The first thing on my mind today was Columbus Day.  Hate that bastard.  If you're familiar with my earlier writings, you'll know that as a Native American I tend to be a militant SOB.  For Native Americans in general, this is a non-holiday.  We have no reason to celebrate his arrival in what he considered the New World.  In fact, there are a few groups, including the National Congress of American Indians who are trying to get the federal government to change this to Native American Day.  We'll piss off those boys down at the Italian-American dining hall, but hell, we've eaten that share of BS for 500 years.  It's time to turn this around.

Here's one of the most recent opinions on this from Indianz.com:  http://tinyurl.com/3v89xz

It's just the beginning.  I think that in this modern day and age, it's time that the people of this country acknowledge that Columbus didn't discover shit.  There were people here who had lived in the Americas for thousands of years before this white boy and his crew dropped anchor on what they thought was a back door to India.  (I've since made friends with some guys from India and everytime they see me, I get all these questions about being "Indian" in America that they just can't seem to deal with.)  Yeah, Columbus didn't know it, but when he got here, we had a name for ourselves.  My tribe called ourselves Ong-we-ong-weh, but other tribes and Natives of this country all had tribal names that translated to the same thing:  The People.  Ask a Native you know and they'll all tell you the same thing, their tribal name for themselves translates to The People.
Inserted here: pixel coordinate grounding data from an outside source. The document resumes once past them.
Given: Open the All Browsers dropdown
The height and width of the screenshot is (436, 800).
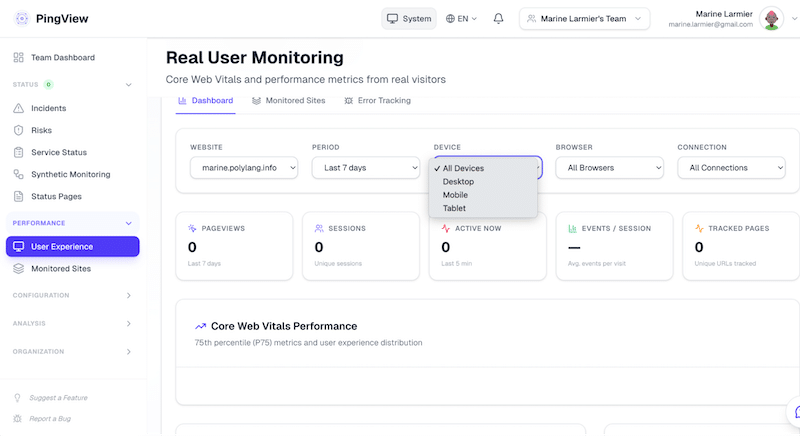Looking at the screenshot, I should (x=609, y=168).
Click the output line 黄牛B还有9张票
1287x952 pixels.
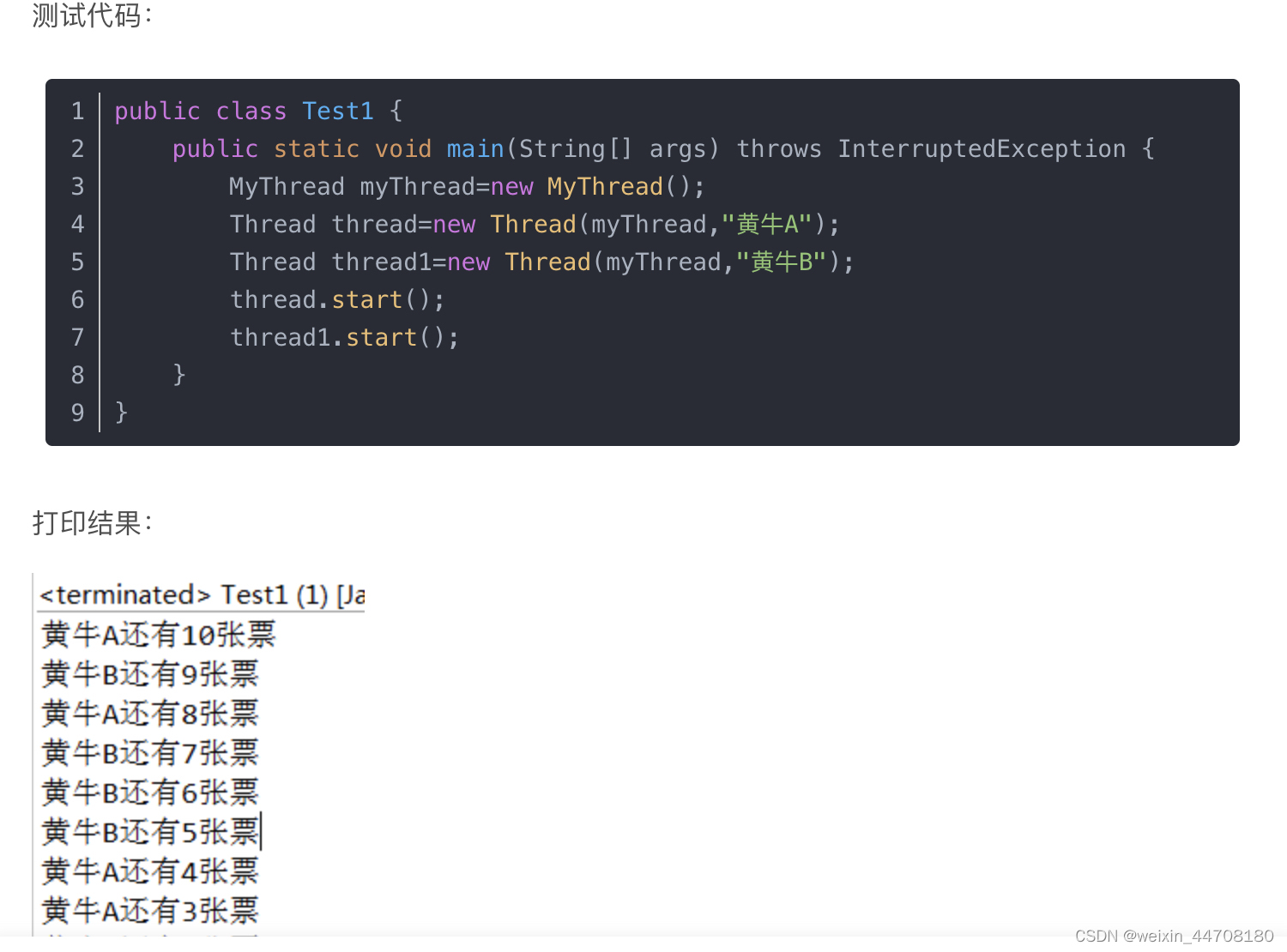click(x=150, y=674)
Being Non-Native you might think that odd, how almost 600 distinct Indian tribes in the U.S. alone (not to mention Canada, Central and South America), could come up with something that would identify ourselves as The People, but we were "the people" that lived here.  It was a collective mindset that connects our people to this day.  So when some guy from the Mediterranean stumbles upon someplace that has a few million people here, you can imagine how much a non-event Natives consider this.

It only it hadn't gone so badly after he got here.

But it's not about eminent domain or divine providence, whatever your opinion of what happened afterwards, it's about what do we do now.  Wouldn't you agree that after 500 years it's time to recognize the fact that Columbus was wrong?  That while he brought attention to what was here, that he wasn't the reason for it?  That this nation (and the others of this continent) were RED from sea to shining sea before this bastard got lost?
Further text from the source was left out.